## Your task
Check every line of the data below for the word "team". Copy the ones that have it.

## Information provided
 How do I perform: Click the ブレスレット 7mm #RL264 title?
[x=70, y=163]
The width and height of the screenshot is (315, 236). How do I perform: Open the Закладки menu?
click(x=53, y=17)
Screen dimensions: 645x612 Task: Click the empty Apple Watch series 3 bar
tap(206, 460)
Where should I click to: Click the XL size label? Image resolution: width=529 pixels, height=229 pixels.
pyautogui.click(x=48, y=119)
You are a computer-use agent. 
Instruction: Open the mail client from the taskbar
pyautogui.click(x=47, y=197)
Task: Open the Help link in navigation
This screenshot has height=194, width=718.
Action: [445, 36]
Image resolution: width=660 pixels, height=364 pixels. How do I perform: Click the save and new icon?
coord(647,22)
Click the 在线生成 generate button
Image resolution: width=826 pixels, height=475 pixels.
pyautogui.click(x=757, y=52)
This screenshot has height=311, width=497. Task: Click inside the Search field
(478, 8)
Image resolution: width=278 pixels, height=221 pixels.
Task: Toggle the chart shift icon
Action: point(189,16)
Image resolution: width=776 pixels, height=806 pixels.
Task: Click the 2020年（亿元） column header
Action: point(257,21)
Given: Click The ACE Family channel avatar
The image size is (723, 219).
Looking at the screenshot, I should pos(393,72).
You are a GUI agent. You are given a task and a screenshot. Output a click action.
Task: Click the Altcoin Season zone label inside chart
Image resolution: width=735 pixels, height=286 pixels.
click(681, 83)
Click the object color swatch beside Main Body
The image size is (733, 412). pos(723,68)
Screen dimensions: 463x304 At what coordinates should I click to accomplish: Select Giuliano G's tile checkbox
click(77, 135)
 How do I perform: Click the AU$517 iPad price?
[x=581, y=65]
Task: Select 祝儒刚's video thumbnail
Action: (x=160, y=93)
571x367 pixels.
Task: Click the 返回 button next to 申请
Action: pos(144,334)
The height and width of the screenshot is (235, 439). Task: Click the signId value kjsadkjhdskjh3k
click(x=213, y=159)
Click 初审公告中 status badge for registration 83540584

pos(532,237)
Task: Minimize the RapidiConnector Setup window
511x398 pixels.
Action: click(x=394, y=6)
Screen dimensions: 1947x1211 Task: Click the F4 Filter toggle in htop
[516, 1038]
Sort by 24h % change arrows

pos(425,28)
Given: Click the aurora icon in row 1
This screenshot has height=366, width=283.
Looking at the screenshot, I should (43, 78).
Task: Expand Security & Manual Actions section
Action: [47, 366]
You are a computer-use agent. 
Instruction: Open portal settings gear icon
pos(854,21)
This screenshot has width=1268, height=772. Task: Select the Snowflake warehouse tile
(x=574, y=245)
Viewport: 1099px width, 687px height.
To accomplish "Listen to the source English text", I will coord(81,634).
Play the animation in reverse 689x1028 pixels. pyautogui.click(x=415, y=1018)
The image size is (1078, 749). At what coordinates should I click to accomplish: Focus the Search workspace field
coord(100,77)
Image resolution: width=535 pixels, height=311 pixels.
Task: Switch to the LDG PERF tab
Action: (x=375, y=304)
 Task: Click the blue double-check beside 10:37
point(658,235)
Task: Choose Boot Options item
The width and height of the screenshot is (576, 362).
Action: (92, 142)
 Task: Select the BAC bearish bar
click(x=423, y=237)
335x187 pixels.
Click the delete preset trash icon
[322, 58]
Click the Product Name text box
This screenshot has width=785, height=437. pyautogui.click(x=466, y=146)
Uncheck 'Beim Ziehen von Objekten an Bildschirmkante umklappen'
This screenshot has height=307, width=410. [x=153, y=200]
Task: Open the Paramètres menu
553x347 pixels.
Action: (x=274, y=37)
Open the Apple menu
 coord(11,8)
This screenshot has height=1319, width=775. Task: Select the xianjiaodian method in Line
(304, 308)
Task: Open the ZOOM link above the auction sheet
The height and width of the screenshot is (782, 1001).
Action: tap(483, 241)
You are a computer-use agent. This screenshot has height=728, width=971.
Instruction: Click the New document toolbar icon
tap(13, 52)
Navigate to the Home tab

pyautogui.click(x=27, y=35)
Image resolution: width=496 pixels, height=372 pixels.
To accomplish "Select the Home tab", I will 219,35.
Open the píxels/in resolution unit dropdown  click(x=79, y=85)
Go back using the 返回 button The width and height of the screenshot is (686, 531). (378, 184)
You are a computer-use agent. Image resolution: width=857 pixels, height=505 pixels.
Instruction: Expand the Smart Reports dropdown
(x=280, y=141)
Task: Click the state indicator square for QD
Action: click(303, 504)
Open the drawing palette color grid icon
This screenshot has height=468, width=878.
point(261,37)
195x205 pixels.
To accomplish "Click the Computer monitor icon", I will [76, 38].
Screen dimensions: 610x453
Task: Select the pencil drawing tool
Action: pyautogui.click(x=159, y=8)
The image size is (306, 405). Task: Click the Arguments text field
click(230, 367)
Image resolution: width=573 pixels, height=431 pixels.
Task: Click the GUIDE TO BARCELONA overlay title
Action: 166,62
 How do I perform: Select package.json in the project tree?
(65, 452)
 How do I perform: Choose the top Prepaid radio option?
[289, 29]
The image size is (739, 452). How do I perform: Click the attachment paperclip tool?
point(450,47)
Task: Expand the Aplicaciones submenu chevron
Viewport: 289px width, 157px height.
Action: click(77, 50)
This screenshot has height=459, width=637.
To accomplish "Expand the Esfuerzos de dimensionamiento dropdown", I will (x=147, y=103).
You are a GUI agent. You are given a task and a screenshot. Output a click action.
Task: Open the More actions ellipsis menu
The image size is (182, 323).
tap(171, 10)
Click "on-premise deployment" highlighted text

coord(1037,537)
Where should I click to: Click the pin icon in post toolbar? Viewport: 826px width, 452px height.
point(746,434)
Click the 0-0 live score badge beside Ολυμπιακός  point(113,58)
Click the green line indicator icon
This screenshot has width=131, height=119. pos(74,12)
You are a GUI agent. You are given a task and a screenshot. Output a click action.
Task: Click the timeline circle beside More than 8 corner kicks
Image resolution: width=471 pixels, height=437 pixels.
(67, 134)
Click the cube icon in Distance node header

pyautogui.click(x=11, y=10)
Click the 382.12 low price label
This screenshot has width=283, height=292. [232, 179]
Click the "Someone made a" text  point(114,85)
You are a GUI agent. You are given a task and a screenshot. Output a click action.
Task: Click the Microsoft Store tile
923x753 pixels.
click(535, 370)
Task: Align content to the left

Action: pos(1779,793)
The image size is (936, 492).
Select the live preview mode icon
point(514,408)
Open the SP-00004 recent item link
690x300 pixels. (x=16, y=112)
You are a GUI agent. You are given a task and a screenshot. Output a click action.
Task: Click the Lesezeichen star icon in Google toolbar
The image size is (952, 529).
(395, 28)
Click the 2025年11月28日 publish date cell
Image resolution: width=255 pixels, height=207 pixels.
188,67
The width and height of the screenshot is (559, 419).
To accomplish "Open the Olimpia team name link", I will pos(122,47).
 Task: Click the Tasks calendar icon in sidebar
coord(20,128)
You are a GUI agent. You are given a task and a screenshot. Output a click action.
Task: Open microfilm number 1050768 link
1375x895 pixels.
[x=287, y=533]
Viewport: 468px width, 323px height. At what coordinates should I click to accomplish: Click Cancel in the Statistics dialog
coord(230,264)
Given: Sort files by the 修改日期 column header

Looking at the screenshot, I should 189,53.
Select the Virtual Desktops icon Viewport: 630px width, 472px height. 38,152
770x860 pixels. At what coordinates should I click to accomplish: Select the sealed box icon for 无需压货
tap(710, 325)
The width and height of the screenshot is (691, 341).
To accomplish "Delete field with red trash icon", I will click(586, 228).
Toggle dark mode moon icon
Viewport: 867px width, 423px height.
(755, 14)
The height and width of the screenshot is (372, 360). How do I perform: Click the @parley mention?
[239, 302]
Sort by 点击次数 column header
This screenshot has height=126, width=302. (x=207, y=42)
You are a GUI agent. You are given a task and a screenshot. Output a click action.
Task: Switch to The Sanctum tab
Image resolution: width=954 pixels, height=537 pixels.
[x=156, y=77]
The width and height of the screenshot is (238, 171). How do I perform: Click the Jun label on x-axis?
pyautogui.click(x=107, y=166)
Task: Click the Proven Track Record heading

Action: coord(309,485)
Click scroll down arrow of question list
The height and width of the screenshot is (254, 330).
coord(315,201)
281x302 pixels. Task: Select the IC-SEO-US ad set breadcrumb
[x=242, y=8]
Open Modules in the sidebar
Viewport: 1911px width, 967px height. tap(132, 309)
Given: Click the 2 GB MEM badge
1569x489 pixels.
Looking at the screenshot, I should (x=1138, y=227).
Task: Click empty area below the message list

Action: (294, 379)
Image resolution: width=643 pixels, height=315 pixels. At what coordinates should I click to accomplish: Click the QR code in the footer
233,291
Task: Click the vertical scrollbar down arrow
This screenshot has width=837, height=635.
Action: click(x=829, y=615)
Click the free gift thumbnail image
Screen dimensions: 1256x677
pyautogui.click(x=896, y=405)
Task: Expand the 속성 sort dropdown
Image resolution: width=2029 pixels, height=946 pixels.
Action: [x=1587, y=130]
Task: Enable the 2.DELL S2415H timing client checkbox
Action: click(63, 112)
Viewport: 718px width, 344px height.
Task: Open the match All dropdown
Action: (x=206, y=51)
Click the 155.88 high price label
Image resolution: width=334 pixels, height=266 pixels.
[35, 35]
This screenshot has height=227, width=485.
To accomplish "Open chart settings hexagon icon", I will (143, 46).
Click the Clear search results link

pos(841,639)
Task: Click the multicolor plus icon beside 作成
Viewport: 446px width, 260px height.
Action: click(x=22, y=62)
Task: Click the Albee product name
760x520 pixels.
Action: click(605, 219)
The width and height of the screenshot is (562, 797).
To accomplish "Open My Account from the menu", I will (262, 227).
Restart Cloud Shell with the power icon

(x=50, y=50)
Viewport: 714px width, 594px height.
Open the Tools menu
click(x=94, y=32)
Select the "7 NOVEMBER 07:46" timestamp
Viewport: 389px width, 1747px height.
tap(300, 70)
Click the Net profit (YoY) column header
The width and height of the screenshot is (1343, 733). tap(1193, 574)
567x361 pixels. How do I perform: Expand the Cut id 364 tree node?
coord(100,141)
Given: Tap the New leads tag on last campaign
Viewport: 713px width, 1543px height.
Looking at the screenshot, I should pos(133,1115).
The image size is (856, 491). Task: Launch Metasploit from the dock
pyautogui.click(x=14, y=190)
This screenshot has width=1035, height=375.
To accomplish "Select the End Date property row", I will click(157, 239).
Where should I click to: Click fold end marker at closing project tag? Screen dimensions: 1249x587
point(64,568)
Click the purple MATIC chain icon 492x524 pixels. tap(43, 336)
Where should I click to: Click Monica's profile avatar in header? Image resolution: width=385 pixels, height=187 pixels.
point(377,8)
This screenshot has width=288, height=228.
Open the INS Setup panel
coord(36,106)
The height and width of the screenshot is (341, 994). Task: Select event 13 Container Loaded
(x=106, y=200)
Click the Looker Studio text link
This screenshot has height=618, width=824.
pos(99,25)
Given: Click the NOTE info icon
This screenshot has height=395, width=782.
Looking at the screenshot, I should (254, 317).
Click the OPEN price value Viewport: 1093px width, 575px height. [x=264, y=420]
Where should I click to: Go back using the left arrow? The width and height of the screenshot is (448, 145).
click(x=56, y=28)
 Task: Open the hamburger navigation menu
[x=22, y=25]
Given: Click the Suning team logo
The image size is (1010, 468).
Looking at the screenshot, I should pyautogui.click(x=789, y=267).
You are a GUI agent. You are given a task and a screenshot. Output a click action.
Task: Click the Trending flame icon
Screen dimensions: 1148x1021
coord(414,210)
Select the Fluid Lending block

## Solution for this task
To accomplish "Open the Olimpia team name link", I will pos(122,47).
Given: Click the Suning team logo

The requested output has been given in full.